El prian no lo perdonó y junto con los votos de Morena aprobaron someterlo a juicio político.
Sus días como gobernador del Movimiento Ciudadano están contados, ya no hay vuelta atrás, comparece o le quitan el fueron constitucional.
Quedaría indefenso ante una Fiscalía General de la República que busca hacer justicia entre tres gobernadores.
El primero es el morenista, Rubén Rocha Moya, quien se vio obligado a solicitar licencia, aunque no hay todavía pruebas que lo inculpen.
La segunda, una gobernadora panista envuelta en escándalos de corrupción y permitir la injerencia de agentes de la CIA en supuestos actos para desmantelar un narco laboratorio.

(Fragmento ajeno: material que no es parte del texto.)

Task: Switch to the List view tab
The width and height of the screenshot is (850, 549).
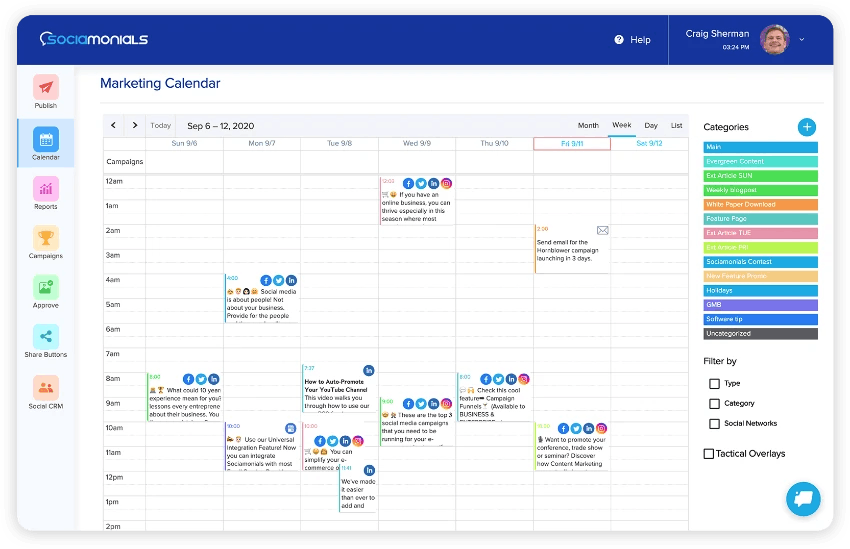Action: click(677, 126)
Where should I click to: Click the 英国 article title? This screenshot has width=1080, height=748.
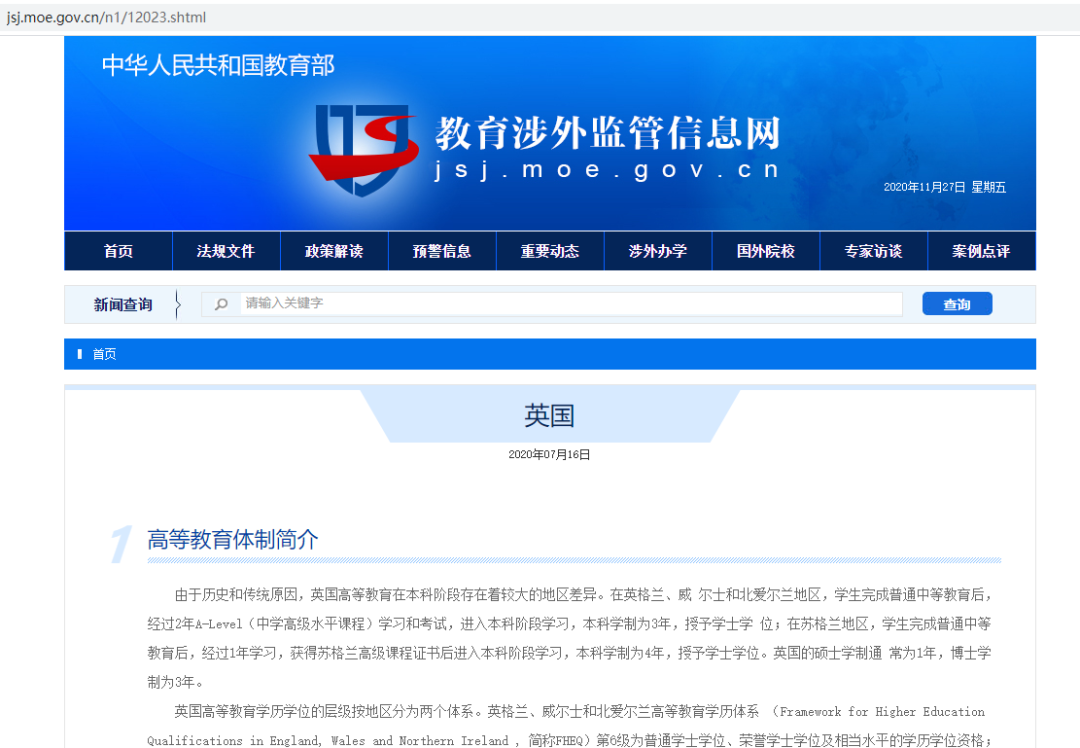[x=549, y=416]
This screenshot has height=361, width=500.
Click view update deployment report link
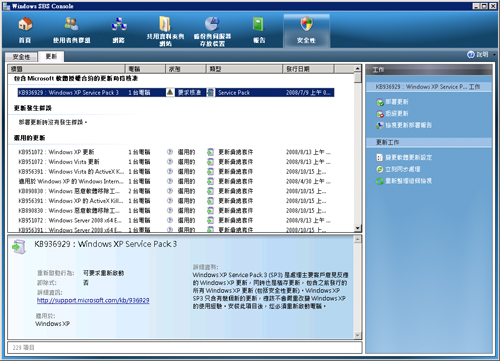pos(408,125)
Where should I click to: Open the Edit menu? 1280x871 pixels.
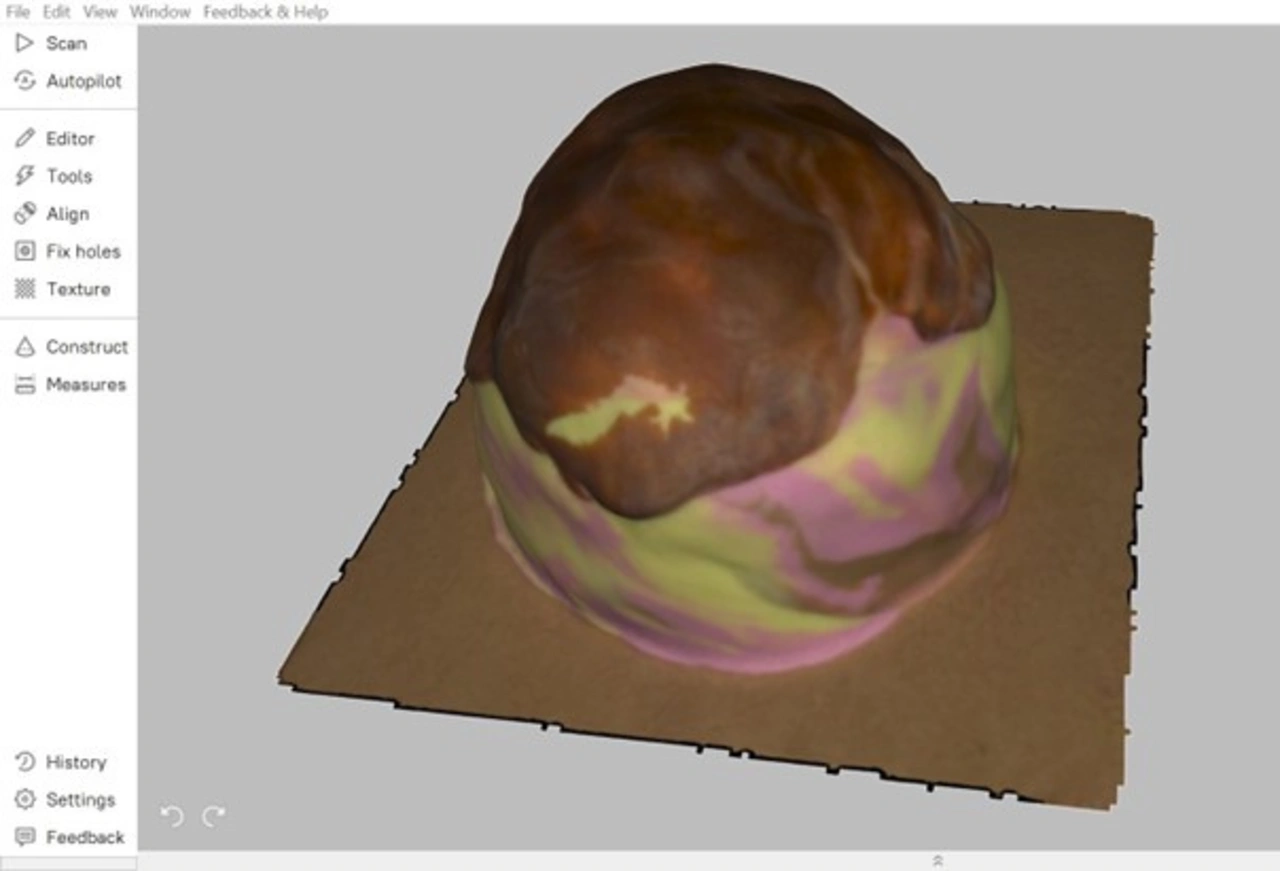[x=56, y=12]
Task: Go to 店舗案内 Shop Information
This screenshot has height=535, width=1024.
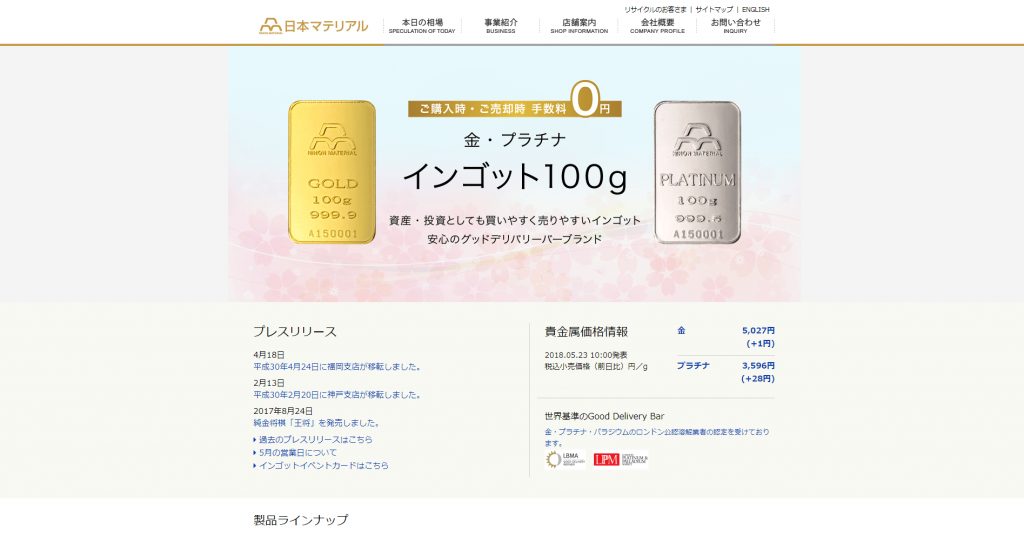Action: [579, 26]
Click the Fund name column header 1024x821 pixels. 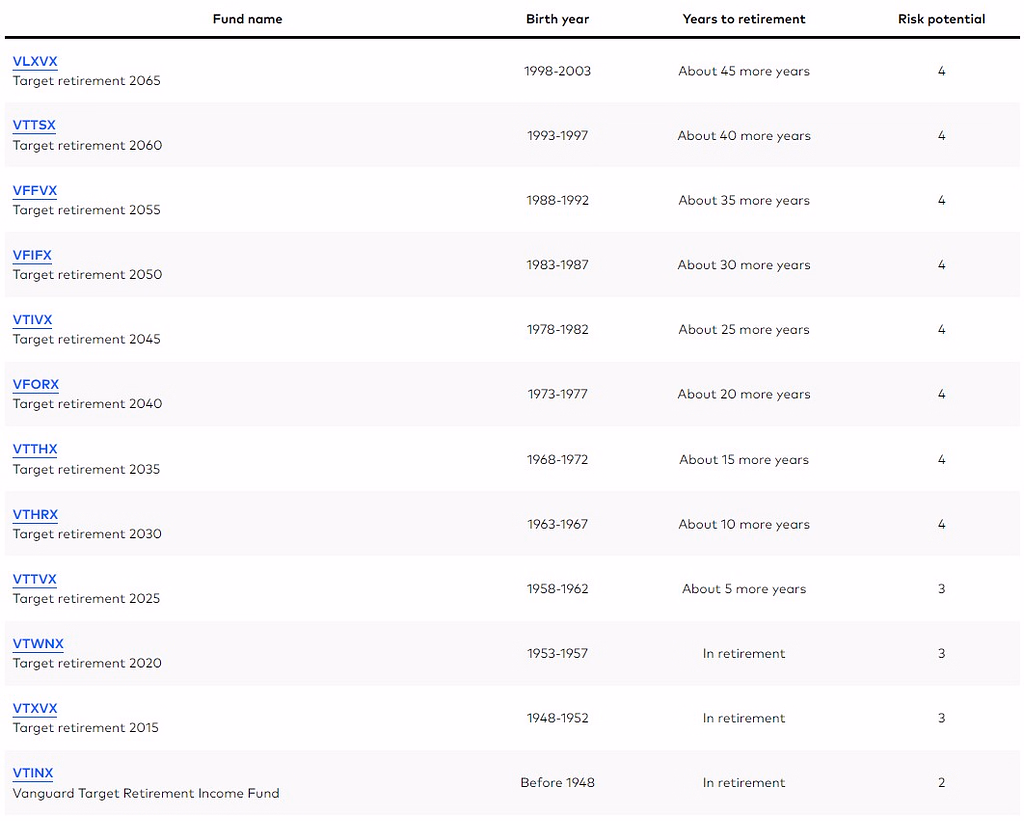(248, 19)
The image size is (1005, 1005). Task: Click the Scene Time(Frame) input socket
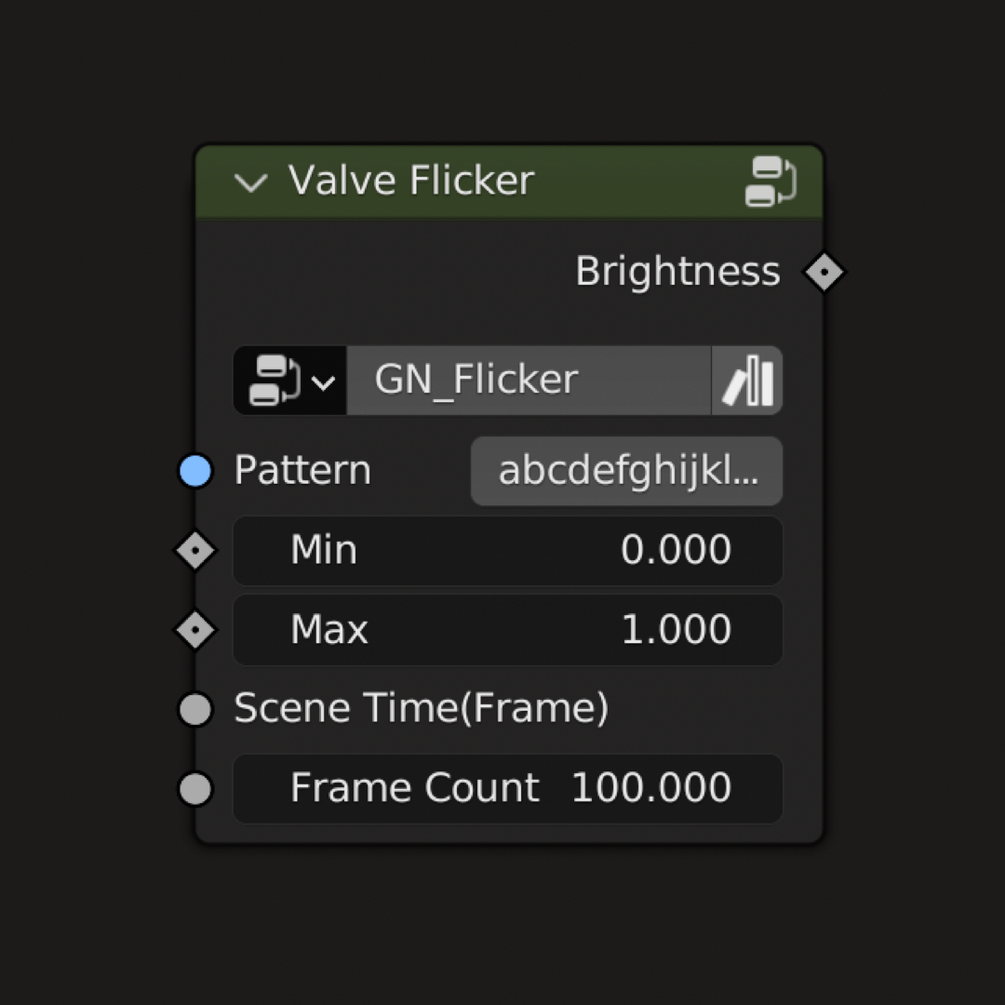(x=195, y=709)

Su caso es indefendible, pero la oposición panista se resiste a entregarla a la justicia.
El tercer caso es el del emecista y naranjero gobernador, Samuel García, quien violó la ley electoral, hubo una condena del tribunal, desobedeció, se amparó y contra todo pronóstico, el prian y morena lo sometieron a juicio político.
Para la dirigencia del partido Movimiento Ciudadano, Samuel es una mancha de corrupción indefendible.
Las sospechas de su corrupción finalmente se han ido ventilando bajo la misma ruta: entrega de obras a una empresa que triangulaba los millones a favor del despacho de la familia del gobernador.
Se habla de millones y millones; miles para ser claros.
Samuel parece ser el clásico joven aspiracionista que llegó a ser gobernador y nunca midió su avaricia por embolsarse miles de millones de los impuestos de los regios.
Dicen que le creyó a su padre y en todas sus transacciones dejó honda huella de sus más corruptas acciones.
Los del prian le traen ganas de meterlo a la cárcel y Morena, aunque obligados por su dirigente nacional, decidieron dar su voto para someter a juicio al gobernador naranja.
Decían chiquito de edad, pero grande en sus pretensiones de ser un alto millonario a costa de los dineros del pueblo.
Samuel y su padre son víctimas de sus propias y desenfrenadas aspiraciones millonarias, pero a costa de los impuestos.
Creyeron que no sería posible que fuera a ser sometido a juicio político, pero ahora tiene los días contados, a diferencia de los miles de millones que ahora tiene en sus cuentas personales y familiares.